Her husband's family moved to Armenia from Ukraine in 1967 and found housing in Yerevan in an apartment at 43 Bagratunyats Street – the same building in the basement of which Alexander, Elvira, and Alexandra live today. Alexander Shumovich's family moved to Armenia at the initiative of his Armenian mother, Roza. She divorced her husband and decided to move with her two sons to her homeland. When Elvira met Alexander his mother was already dead and his brother, Yuri had moved to Russia.

In 2001, two years after Alexander and Elvira were married, their daughter Alexandra was born.

“The woman who brought me to this house didn't tell me anything about her connection to this family. I found out later that she was my brother-in-law Yuri's former wife. After their divorce Yuri left her one-third of the apartment and headed for Russia and the other part was left to my husband, Alexander. When I was pregnant with my daughter, Yuri's ex-wife came and told us that she intended to rent out her part of the apartment to another family.
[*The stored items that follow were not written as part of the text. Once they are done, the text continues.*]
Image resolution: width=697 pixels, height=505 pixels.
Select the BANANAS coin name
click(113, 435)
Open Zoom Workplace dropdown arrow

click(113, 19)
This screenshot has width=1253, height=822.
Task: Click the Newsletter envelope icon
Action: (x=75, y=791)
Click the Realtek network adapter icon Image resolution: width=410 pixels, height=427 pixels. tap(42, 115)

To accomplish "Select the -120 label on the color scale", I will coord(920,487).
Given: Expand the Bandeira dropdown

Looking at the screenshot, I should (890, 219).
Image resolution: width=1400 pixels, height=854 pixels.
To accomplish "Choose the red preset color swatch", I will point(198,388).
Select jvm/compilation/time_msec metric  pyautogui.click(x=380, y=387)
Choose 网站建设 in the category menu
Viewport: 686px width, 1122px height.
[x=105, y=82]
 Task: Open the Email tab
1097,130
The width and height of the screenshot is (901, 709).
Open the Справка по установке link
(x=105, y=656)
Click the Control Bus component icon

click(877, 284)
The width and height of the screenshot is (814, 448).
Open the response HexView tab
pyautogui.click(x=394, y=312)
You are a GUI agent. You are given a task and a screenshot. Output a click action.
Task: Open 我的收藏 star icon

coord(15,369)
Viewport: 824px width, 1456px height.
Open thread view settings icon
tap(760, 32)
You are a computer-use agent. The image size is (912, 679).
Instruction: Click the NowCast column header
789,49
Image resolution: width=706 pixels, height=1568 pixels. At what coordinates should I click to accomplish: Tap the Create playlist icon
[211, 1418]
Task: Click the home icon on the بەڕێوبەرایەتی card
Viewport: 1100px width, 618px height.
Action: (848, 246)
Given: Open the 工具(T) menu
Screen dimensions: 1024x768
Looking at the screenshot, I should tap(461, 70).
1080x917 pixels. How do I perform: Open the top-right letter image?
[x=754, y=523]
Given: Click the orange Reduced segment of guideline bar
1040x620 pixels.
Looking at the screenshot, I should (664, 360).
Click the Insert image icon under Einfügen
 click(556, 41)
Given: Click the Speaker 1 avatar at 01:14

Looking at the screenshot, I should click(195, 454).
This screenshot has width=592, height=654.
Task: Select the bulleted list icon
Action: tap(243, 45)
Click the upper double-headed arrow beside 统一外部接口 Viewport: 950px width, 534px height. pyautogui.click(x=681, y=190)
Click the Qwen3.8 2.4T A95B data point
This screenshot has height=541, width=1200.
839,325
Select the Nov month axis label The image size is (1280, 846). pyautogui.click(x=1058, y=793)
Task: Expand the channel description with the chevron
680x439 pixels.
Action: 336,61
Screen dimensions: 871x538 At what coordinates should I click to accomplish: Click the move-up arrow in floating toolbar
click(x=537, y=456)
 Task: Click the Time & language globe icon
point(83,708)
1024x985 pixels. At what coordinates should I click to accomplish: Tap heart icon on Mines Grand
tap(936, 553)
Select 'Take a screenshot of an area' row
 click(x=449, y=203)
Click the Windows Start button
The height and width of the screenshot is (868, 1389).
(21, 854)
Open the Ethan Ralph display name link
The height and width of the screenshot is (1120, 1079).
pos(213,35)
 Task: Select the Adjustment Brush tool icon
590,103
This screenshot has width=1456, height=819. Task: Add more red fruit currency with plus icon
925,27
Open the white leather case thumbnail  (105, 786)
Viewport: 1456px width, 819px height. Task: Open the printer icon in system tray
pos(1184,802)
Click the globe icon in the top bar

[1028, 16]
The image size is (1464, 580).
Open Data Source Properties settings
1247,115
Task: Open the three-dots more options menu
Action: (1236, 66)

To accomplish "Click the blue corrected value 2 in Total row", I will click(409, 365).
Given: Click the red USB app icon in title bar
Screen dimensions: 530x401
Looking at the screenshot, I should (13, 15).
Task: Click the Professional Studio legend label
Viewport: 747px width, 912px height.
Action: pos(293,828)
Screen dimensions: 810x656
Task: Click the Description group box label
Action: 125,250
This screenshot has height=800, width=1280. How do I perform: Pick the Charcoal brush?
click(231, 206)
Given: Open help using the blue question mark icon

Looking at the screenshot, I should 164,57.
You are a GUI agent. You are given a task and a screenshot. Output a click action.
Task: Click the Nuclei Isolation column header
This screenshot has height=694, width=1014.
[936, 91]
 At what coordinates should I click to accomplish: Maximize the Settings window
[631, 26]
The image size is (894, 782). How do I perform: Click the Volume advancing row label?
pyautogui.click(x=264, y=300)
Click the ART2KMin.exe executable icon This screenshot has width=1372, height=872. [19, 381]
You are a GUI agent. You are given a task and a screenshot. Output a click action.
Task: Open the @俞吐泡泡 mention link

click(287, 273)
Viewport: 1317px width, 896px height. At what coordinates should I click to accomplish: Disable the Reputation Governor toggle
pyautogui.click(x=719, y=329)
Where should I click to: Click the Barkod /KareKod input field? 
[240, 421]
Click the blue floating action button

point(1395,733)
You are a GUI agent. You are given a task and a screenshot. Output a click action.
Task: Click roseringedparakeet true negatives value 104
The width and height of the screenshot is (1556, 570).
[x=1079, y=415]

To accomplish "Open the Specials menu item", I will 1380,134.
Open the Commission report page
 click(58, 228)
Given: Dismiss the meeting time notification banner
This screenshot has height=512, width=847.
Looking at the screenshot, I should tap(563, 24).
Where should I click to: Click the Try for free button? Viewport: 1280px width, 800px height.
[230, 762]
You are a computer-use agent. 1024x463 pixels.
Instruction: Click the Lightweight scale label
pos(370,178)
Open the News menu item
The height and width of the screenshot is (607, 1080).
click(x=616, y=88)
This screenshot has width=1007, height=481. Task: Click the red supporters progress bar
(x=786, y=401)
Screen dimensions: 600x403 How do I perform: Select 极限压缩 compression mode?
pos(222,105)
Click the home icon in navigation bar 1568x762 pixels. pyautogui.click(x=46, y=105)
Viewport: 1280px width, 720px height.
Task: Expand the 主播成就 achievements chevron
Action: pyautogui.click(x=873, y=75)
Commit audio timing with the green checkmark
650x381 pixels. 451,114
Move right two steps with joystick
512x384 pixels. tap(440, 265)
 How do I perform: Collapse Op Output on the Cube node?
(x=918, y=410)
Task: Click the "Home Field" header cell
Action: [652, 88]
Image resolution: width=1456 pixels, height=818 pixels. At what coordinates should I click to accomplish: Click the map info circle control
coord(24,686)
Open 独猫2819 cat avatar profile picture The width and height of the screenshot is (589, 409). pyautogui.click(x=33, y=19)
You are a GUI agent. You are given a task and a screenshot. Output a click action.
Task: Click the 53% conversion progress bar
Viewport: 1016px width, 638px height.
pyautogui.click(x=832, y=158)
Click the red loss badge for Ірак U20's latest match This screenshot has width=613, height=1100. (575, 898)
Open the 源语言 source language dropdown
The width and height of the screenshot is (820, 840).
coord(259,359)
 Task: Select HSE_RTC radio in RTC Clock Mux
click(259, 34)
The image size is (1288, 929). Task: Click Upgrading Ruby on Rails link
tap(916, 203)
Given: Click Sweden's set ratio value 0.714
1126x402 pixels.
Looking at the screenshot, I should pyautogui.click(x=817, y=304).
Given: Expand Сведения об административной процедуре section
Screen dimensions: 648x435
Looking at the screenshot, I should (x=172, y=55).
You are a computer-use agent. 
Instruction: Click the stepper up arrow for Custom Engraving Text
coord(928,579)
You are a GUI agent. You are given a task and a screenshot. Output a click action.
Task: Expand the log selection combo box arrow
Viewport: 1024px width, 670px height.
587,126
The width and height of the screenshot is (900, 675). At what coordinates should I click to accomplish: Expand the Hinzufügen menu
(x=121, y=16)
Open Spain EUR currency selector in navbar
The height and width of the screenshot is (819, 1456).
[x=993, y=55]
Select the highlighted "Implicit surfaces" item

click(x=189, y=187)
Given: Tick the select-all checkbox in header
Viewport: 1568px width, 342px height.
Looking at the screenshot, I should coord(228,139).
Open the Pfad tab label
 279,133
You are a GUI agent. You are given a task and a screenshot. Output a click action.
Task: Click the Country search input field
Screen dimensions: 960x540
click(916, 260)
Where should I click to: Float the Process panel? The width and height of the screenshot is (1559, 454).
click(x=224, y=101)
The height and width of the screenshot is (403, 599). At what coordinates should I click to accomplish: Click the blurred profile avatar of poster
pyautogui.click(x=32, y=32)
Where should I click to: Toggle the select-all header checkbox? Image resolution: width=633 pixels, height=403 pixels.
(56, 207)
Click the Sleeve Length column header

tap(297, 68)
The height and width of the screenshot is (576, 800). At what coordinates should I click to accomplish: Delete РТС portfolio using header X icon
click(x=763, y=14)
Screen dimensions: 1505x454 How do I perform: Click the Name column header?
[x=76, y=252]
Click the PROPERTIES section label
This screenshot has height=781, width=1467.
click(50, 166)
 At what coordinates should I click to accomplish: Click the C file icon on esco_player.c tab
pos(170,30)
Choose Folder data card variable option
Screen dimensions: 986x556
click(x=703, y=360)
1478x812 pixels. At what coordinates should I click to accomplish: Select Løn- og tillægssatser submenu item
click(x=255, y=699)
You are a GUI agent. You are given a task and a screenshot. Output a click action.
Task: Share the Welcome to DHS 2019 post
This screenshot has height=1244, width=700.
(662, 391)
Just imagine, how would two different families live in one apartment? True, I was not registered in the apartment and had no legal right to oppose her but I felt that we would not be able to solve the problem without conflict,” Elvira said.

The apartment became a bone of contention and the two parties decided to sell the apartment and divide the profit. But they didn't go to court since the center they attended banned court proceedings. They decided to solve the issue through their spiritual center.

“How could these people who uttered God's name be such scoundrels and liars? They cheated us and drove us out our apartment – giving us pennies. The spiritual trial that took place was a swindle. Of course, the main wrongdoer was Yuri's ex-wife who wanted to get hold of the entire apartment. In documents they diminished the area of the apartment belonging to us (which was the larger part of the apartment) - allegedly by mistake. We found that out later when Alexander had already signed the papers. Then we found out that we were supposed to sell only the part of the apartment that belonged to us. We got an equivalent of $4,000 in Drams which we couldn't use for anything. When we were out on the street we spent a night here and a night there – at our friends' homes. But how long could we live like that? This basement belongs to one of our neighbors; he let us live here. Now I want a lawful trial that will return to my husband the apartment where he had lived for almost forty years,” Elvira said.

Elvira Martirosyan is a refugee and is legally entitled to a dwelling. But she is unable to deal with the necessary papers. The department on migration of the ministry of territorial administration is in charge of such issues and the Mission Armenia, NGO has interceded with the department for Elvira Martirosyan.